American Journal of Community Psychology: 2013, 51(1), p 114–122.
Unable to obtain a copy by clicking title? Try asking the author for a reprint by adapting this prepared e-mail or by writing to Dr Clayton at ashley.clayton@yale.edu. You could also try this alternative source.
This US study found that among people with serious mental illness and a history of criminal justice involvement, an intervention intended to foster citizenship through peer mentoring, education and activities, reduced alcohol and drug use and enhanced quality of life and satisfaction with social, leisure and work activities.
Summary This US study assessed the effectiveness of an intervention based on a theoretical framework of citizenship at reducing psychiatric symptoms, alcohol and drug use, and increasing quality of life for people with serious mental illness and a history of criminal justice involvement.
Recruited through mental health and social welfare services, 114 adults with these characteristics (70% had co-occurring psychiatric and substance use diagnoses) participated in a trial which randomly allocated them to a four-month citizenship intervention versus usual services.
The citizenship intervention matched participants to peer mentors who helped them identify goals and set priorities for achieving them, sharing their own coping strategies and lessons learned as people working on their own recovery, and advocating for participants’ access to social services, employment, education, and housing.

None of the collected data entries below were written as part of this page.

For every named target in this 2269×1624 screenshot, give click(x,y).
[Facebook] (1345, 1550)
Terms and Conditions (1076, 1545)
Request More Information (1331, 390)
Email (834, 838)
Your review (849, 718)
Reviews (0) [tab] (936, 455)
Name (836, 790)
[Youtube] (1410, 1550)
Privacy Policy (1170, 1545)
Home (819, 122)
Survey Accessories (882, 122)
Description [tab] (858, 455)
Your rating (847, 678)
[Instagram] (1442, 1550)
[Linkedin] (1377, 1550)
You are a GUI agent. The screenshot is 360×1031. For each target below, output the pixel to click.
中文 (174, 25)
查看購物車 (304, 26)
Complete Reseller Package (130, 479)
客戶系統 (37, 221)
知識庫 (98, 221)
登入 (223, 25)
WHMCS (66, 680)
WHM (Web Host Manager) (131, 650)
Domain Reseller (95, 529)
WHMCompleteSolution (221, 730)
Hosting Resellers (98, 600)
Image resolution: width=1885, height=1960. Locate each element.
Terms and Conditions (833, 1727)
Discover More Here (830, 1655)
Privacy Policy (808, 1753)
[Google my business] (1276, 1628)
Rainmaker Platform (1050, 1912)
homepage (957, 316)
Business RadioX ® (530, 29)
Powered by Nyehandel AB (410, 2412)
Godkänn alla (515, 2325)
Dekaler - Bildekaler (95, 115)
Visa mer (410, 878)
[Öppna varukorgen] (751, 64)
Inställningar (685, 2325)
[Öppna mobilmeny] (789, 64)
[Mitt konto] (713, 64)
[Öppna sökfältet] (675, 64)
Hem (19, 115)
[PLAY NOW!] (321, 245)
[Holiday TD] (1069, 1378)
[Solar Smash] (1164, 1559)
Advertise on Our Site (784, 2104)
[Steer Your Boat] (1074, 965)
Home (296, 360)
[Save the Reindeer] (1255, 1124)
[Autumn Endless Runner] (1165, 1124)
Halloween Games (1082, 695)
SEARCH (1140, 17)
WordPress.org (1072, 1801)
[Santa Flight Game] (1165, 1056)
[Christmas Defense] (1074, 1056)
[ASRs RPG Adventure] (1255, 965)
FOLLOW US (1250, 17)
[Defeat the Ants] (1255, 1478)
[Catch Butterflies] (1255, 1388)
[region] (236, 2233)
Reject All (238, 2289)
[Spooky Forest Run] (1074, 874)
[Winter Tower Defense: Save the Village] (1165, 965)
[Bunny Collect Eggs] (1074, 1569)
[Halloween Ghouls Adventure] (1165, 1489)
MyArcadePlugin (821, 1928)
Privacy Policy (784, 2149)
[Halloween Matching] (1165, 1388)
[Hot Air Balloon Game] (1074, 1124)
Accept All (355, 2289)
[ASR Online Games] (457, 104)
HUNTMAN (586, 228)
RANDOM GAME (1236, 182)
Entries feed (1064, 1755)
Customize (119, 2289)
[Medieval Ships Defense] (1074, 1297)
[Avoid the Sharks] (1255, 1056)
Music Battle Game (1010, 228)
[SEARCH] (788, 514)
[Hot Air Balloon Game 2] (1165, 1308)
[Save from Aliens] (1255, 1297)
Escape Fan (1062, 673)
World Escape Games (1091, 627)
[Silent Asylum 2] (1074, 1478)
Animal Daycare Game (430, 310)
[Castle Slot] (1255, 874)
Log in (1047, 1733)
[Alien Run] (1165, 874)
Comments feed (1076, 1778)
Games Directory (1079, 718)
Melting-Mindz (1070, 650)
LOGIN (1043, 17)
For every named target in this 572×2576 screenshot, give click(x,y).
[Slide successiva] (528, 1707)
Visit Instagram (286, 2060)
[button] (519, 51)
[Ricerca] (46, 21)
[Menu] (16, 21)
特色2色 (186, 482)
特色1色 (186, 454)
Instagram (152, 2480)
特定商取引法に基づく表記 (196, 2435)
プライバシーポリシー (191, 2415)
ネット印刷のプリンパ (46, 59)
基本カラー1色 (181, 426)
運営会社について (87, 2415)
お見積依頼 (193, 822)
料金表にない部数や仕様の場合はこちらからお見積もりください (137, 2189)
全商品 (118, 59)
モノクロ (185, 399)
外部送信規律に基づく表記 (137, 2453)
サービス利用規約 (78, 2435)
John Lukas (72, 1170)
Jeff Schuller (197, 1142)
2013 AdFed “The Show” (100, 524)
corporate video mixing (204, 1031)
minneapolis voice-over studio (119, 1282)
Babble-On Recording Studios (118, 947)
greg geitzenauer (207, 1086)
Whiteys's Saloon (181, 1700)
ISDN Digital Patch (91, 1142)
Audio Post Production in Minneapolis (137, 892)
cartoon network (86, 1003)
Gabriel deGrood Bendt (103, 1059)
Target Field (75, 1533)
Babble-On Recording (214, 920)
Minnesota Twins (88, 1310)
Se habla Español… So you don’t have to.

Citizenship classes aimed to enhance participants’ problem-solving and other life skills for daily living, their abilities to establish social networks based on mutual trust and shared interests, and their knowledge of community resources. After completing the classes, participants drew on their life experiences and class learning to design and participate in an eight-week ‘valued roles’ exercise that encouraged them to ‘give back’ to the community, also teaching other community members that the participants can fulfil valued roles in society. Valued-role projects were determined by participants themselves, with input from fellow students (as participants in the project were called) and in consultation with the project director and peer mentors. Upon completion of the citizenship intervention, a ‘Citizenship Graduation Ceremony’ was held at the city’s town hall. Family members, friends, and mental health and other professionals, were invited to attend.
Relative to how participants scored before the intervention and to a control group offered usual services, analyses assessed the degree to which the intervention had affected quality of life, psychiatric symptoms, trust in major institutions such as police and the legal system, and substance use. Assessed six and 12 months later, at both or either of these times participants allocated to the citizenship intervention reported significantly increased quality of life, greater satisfaction with and amount of social, leisure and work activities, higher satisfaction with work, and reduced alcohol and drug use. However, they also reported increased anxiety/depression and agitation at six months (but not 12 months) and significantly increased negative psychiatric symptoms (specifically, disorientation and emotional withdrawal) at 12 months. Race, sex and criminal justice status did not significantly affect the impact of the intervention.
Findings suggest that community-oriented, citizenship interventions for people with serious mental illness and a history of criminal justice involvement may facilitate improved clinical and community outcomes in some domains, but some negative clinical findings suggest the need for post-intervention support for intervention participants.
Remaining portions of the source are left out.